Complex System Theories are necessary for a better understanding of our biopsychosociocultural constitution
María Dolores Braquehais Conesa, M.D., Ph.D.
Complex systems such as the biopsychosociocultural constitution of the human being need to be approached with new converging explanatory frameworks. Current perspectives in psychiatric research are usually reluctant to include novel ideas coming from other fields such as Anthropology, Sociology, and or Philosophy. What may be the reason for the resistance of the biological paradigm to include valuable information coming from other areas?

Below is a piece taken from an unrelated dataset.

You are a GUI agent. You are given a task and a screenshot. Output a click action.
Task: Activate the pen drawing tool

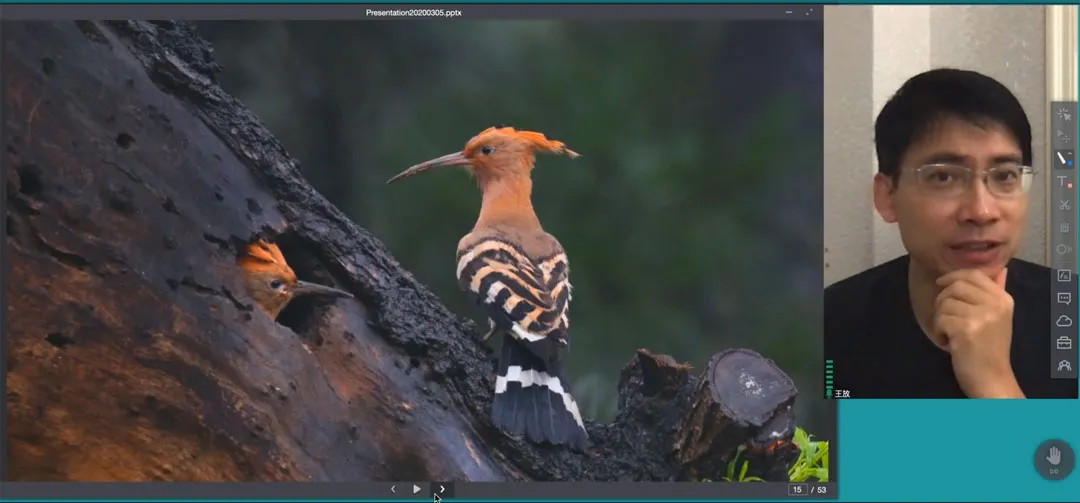1064,159
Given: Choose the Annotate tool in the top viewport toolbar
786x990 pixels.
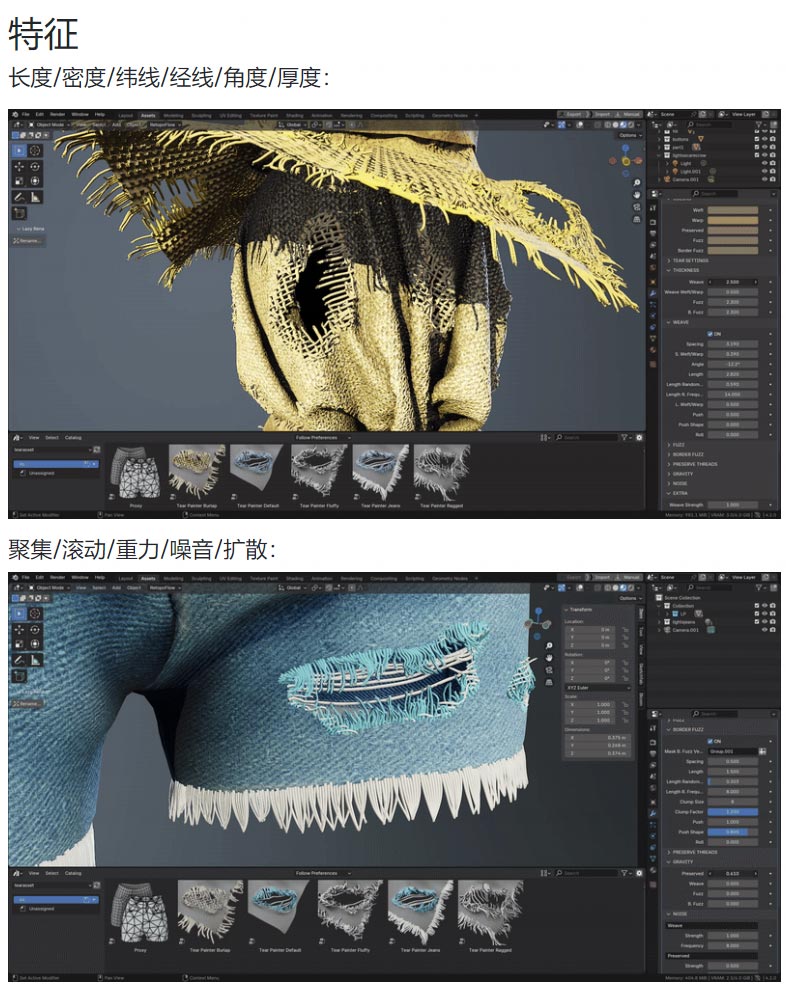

The etiological model of unique, clear, and lineal causes for mental health diseases, inspired in the17th Century Sydenham’s model of infectious diseases, can no longer inspire our conceptions about the nature of the brain-mind-context relationship. Current trends in psychiatry should reconsider wider, new, refreshing models such as the Complex Systems Theory.
Friederick von Hayek (1899-1992), the famous Austrian philosopher and economist, believed that economics, in particular, and the sciences of complex phenomena, in general, could not be modeled after the sciences that deal with essentially simple phenomena like physics. Hayek held that complex phenomena (I add such as mental health phenomena), can only allow pattern predictions (through modeling), compared with the precise predictions that can be made out of non-complex phenomena. It is time to incorporate a new multi-level, non-lineal, open-minded model in psychiatric research. Though not all levels can be studied with a similar methodological approach, integrating findings coming from other fields would certainly enrich our comprehension of the complex brain-mind-context interaction.